Memes themselves are more often than not hilariously complicated. It’s almost always impossible to track down patient zero for any given viral trend. Even sites like Know Your Meme that specialize in exhaustive internet tracking can’t always find the true origins of the most popular memes.

Just take this past Sunday’s Super Bowl LV Halftime show, which instantly spawned a joke based on The Weeknd’s gold-tinted performance when he's bumbling through what looks like a hall of mirrors. Verified Twitter user @RyanSchocket seemed to be first to the punch by posting screenshots from the show, but multiple posts came minutes later with the now-iconic video clip attached. Did Schocket inspire the subsequent template or did the collective groupthink simultaneously will it all into existence? Nobody can really take credit for that moment. It belongs to everyone and to no one in particular.

The same idea applies to “Chug Jug With You.” It’s Leviathan’s song that these popular TikToks are iterating on, but even that source material is an iteration in itself. That’s not to mention that the actual song is a parody of another song, borrowing its music and melody to transform it into something new. All of that creates a sort of inscrutable Chugception.

Part of TikTok’s success is that it builds that idea into the app itself. The Duet feature makes it easy for users to expand on someone else’s content and make it their own. Many of CM Skits’ posts use the feature to put their own stamp on other users’ videos, not unlike the original Chug Jug clip did with “American Boy.”
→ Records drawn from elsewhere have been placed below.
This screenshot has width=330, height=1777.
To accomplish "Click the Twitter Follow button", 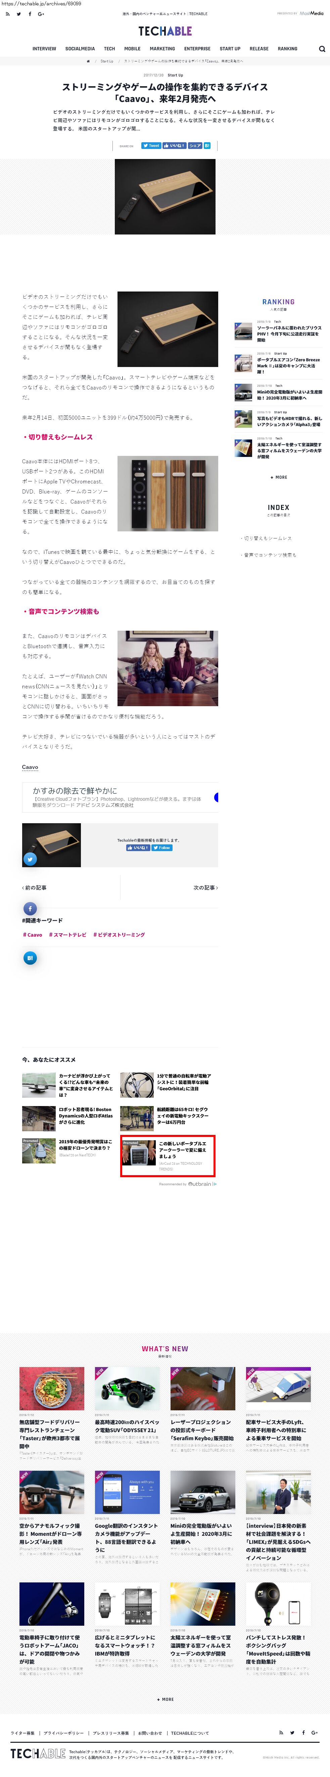I will tap(162, 848).
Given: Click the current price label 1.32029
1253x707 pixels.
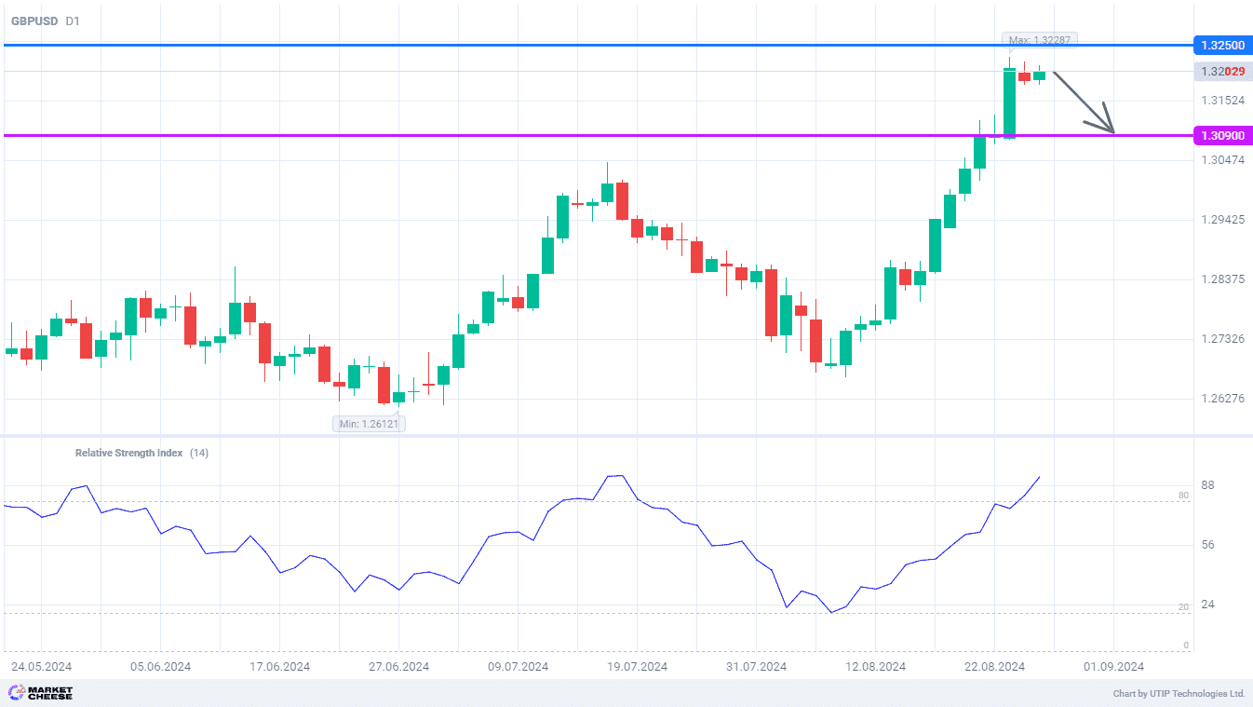Looking at the screenshot, I should pyautogui.click(x=1222, y=72).
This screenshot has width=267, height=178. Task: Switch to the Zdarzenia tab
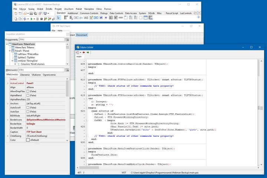click(x=25, y=75)
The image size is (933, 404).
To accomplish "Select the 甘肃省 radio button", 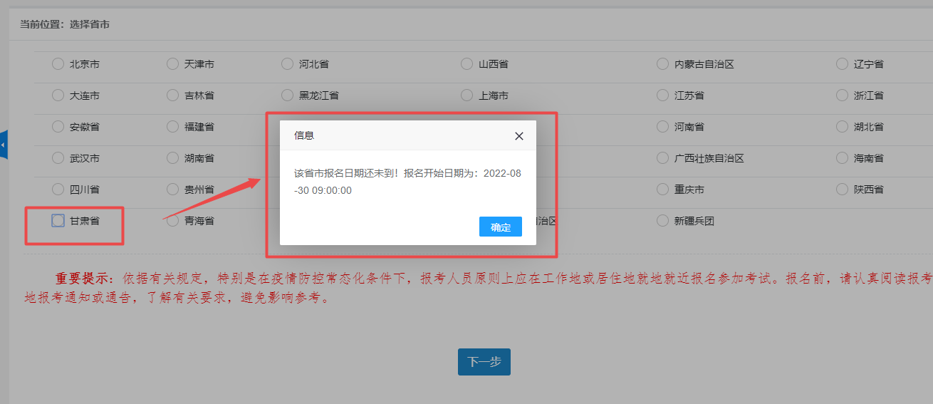I will (58, 221).
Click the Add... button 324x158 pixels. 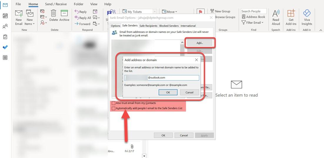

Meme-making is a bit like improv comedy (and not because it’s only funny to the performers involved). Someone lays out a prompt, but the actual fun comes from comedians bending the scenario in the wackiest ways possible until you can’t remember where the routine even started. “Chug Jug With You” is so far removed from the original 17-second version that it’s not even about Fortnite anymore; It’s just a setup for someone else’s joke, but at least it leaves all of us laughing.

But are we laughing at this song or with it? On TikTok, it's often impossible to say for sure.